Staphylococcus Aureus Infection

Staphylococcus Aureus bacteria can cause a variety of infections ranging from small abscesses on the skin to fatal septic shock. The bacteria are commonly present in the population with nearly 20% – 30 % of people carrying the bacteria on their skin without any infection. The areas of the body with the highest concentration of the bacteria are the corners of the nose, armpits and groin areas including the vagina and anus.

Skin and mucous membranes provide an effective mechanical barrier against infection but when this is broken by trauma, including innocuous cracking of dry skin or surgery, bacteria can initiate the infectious process. Once the bacteria have entered the tissue it can spread through the blood stream to the lungs, heart, bone, brain etc. It can also release toxins resulting in toxic shock syndrome.

Some strains of staphylococcus bacteria are resistant to common antibiotics in the beta lactam family like methicillin and are called MRSA – methicillin resistant staphylococcus Aureus. These strains used to be seen exclusively in health care settings like hospitals, nursing homes or associated with medical procedures and devices. However in the past few years these MRSA strains have become prevalent in the general community affecting individuals who have not had any previous health care exposures for up to a year. These strains are called community acquired MRSA and make up nearly 30%-60% of community infections depending on the area of the country.

Where does it occur?

Staphylococcus Aureus bacteria are prevalent worldwide on individuals and surfaces. Crowded environments like gymnasiums, prisons, camps, day care and poor hygienic practices can increase the incidence of staphylococcus infections.

How is it transmitted?

Staphylococcus Aureus is most commonly spread from person to person through ones hands. When one comes in contact with the skin of asymptomatic carriers or those with active infection bacteria are contracted. One can infect themselves if carrying the bacteria by scratching or traumatizing the skin. Contaminated surfaces are also responsible for spread of infection. Individuals with respiratory infections (pneumonia/bronchitis) can transmit the bacteria by airborne secretions.

Is it contagious from person to person?

It is contagious from person to person through contact with their skin or contaminated clothing or surfaces.

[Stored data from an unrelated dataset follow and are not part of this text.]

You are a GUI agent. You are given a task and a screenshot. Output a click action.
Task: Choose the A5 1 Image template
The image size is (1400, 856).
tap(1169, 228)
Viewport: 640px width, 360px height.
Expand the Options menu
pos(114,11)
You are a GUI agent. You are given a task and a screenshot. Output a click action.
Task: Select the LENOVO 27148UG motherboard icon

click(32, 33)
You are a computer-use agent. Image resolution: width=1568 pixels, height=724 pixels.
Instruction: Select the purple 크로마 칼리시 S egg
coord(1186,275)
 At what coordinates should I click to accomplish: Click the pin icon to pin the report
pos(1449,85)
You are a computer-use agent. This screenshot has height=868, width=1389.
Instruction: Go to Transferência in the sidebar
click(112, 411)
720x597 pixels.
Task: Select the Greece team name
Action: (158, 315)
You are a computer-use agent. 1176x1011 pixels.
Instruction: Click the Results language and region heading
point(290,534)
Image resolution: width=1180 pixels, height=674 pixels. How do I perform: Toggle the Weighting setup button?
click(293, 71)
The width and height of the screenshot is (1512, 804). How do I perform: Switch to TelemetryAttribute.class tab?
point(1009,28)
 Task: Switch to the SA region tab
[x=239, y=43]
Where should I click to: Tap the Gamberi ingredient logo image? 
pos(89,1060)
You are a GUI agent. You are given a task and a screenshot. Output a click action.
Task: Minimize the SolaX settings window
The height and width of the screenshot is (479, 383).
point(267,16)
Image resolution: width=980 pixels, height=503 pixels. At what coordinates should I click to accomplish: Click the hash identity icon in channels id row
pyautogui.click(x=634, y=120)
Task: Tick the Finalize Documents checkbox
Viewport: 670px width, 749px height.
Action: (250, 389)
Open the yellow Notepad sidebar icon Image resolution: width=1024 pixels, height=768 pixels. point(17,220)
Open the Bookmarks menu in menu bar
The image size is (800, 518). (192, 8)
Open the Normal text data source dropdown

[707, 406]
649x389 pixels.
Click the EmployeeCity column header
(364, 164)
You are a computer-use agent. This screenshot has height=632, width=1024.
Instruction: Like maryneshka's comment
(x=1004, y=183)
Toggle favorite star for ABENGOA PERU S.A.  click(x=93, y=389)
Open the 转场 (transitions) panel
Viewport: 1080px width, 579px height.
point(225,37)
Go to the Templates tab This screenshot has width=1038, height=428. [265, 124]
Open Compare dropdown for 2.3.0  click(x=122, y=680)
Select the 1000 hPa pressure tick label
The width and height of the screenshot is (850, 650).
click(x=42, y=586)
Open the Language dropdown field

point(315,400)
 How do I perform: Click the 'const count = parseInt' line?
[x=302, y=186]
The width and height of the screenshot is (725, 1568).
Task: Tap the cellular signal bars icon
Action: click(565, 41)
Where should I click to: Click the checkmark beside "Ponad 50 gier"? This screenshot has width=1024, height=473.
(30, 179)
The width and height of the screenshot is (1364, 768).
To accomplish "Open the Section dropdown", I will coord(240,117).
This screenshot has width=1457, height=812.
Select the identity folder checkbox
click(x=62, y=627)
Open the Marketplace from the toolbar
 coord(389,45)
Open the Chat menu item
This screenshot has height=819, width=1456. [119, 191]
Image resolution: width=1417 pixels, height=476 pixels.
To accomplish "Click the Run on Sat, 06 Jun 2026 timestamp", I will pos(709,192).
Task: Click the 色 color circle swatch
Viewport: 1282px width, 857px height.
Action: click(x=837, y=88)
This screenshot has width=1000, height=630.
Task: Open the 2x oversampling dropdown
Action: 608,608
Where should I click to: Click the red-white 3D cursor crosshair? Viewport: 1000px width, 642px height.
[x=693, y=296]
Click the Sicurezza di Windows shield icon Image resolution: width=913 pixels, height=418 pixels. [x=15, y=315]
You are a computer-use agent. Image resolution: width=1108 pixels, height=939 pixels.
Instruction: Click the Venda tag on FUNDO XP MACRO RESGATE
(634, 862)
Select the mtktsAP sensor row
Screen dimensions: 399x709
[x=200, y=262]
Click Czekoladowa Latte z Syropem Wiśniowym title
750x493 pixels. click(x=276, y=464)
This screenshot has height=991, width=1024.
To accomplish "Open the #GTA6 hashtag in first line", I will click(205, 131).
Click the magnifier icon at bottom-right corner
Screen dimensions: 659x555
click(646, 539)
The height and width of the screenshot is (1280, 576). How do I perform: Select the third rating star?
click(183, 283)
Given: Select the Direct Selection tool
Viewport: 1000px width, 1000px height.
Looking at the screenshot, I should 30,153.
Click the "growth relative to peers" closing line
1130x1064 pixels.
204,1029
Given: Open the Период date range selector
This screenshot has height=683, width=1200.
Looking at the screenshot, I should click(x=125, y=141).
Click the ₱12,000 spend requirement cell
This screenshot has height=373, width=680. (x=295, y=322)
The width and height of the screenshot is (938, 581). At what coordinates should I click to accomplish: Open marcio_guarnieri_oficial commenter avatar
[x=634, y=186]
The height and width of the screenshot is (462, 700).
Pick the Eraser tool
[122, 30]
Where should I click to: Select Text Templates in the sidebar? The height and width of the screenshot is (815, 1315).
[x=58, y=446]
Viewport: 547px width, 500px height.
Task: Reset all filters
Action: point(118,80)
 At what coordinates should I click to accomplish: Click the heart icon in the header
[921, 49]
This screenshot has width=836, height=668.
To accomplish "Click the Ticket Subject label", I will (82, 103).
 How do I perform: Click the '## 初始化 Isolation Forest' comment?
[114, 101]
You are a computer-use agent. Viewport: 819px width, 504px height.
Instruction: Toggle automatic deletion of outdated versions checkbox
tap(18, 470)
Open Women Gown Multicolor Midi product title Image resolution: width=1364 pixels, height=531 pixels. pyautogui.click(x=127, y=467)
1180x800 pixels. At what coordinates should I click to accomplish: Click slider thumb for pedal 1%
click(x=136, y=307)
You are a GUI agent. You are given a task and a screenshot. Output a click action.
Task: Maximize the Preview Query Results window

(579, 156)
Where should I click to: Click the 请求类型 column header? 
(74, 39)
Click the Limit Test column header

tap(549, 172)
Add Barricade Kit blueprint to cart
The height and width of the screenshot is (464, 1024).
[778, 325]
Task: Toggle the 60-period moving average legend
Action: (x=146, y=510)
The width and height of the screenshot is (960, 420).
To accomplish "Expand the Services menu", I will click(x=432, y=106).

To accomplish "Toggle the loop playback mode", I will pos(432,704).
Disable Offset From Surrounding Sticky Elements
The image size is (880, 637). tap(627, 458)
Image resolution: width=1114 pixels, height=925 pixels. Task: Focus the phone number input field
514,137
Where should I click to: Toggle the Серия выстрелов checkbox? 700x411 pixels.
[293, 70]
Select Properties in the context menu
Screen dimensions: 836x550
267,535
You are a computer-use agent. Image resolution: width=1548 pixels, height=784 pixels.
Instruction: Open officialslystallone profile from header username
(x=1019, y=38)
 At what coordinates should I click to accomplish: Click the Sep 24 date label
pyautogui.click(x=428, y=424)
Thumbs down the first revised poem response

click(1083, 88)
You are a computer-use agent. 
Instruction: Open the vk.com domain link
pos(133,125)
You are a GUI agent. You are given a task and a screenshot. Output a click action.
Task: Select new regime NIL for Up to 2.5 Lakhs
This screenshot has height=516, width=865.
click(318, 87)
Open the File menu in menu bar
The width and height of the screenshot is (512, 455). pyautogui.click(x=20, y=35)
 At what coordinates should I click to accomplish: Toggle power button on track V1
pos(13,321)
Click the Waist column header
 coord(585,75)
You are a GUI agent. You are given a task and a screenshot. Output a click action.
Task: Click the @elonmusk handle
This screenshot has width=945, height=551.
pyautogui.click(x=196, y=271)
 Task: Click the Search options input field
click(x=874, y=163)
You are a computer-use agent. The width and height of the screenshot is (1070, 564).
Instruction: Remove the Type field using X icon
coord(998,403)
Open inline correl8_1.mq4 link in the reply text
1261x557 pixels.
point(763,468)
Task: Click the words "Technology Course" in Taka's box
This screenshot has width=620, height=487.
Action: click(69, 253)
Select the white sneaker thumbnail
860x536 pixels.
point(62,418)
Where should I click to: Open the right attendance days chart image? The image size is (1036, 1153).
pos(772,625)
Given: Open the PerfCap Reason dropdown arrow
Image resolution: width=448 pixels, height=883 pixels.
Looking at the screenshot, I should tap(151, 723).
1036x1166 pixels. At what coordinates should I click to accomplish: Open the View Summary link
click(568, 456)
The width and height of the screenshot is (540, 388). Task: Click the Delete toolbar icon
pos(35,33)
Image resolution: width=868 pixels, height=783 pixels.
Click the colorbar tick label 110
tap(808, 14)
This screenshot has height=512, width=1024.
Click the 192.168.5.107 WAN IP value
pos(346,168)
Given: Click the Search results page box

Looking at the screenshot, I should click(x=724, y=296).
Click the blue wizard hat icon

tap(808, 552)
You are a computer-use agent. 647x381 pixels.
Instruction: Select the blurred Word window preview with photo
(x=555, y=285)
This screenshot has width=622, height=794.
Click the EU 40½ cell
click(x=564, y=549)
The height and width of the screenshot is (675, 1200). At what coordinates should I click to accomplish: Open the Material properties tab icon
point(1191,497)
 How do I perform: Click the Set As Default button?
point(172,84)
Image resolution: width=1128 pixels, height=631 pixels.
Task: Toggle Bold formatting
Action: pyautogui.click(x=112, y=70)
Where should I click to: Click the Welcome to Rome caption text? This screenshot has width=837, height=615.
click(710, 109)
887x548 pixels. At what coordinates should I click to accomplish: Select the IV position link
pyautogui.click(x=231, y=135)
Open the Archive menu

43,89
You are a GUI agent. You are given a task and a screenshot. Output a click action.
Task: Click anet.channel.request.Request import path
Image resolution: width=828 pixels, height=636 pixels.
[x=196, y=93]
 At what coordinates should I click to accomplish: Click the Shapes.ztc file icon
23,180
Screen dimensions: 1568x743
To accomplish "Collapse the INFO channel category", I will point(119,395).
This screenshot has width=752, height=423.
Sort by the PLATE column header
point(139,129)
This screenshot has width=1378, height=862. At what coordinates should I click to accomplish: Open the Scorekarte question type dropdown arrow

What is the risk for travelers?

Generally low.

How soon after exposure will one develop symptoms?

It is entirely unpredictable and depends on the immune status of the individual and virulence of the bacterial strain at time of exposure.

What are the signs and symptoms?

The signs and symptoms are dependent upon the site of infection and will be described as follows:

Folliculitis: small reddish bumps around individual hair follicles

Furuncles: larger and more extensive infection involving hair follicles, these can be up to ½ inches big, red with a pus boil.

Carbuncles: when several hair follicles are involved and can result in local skin necrosis and scarring.

Cellulitis: when the infection spreads uniformly to the underlying soft tissue layer and is manifested by a diffuse area of redness resembling a burn, sometimes with a scalded skin like appearance with blistering. This is associated with fever, chills and sweats.

Abscess: when the infection result in large pus filled boils and lumps, seen most commonly on arms, legs, arm pits and groin but can occur everywhere. Impetigo: a boil like lesion that ruptures and leaves a pus coated area surrounded by redness.

Mastitis: an infection of the breasts manifesting as a red swollen nipples and spreading outward most often seen in first few months of breast feeding.

Endocarditis: When staphylococcus bacteria enters the blood stream and lodges on the heart valves, resulting in fever, chills, fatigue, shortness of breath and is life threatening if not treated.

Osteomyelitis: infection of the bone as staphylococcus bacteria settles through the blood stream onto bony surfaces, commonly the vertebral bones. Symptoms are primarily of pain of the affected bone

Sepsis: a severe multi organ infection resulting from overwhelming staphylococcus infection involving the blood stream which can result in shock and death.

Toxic Shock Syndrome: Certain staphylococcus Aureus bacteria produce a toxin called toxic shock syndrome toxin 1, which upon entering the blood stream results in a rapid and severe illness characterized by fever, muscle pains, nausea, diarrhea, lethargy and extremely low blood pressure (shock). A faint and fleeting red sand paper like rash is also seen. There is multiple organ failure involving the lung, liver and kidneys. This has classically been associated with use of tampons, but it can be seen with diaphragms and vaginal sponges. It does not however need to be associated with gynecologic issues at all and can be seen as a complication of skin infection, surgery etc.

Are there any lab tests to diagnose the illness?

Staphylococcus Aureus bacteria can be cultured from the blood and body fluids and the toxic shock syndrome toxin 1 can be isolated from suspected sources as well

Is there any treatment?

Antibiotics like cefazolin, naficillin, vancomycin, zyvox, and daptomycin are effective along with surgical drainage of abscesses and intensive care support for septic and shock patients

Is the infected person contagious?

The infection can be spread from person to person via their hands and respiratory secretions.

What preventive measures can be taken?

Strict hand washing is the single best measure to prevent infection.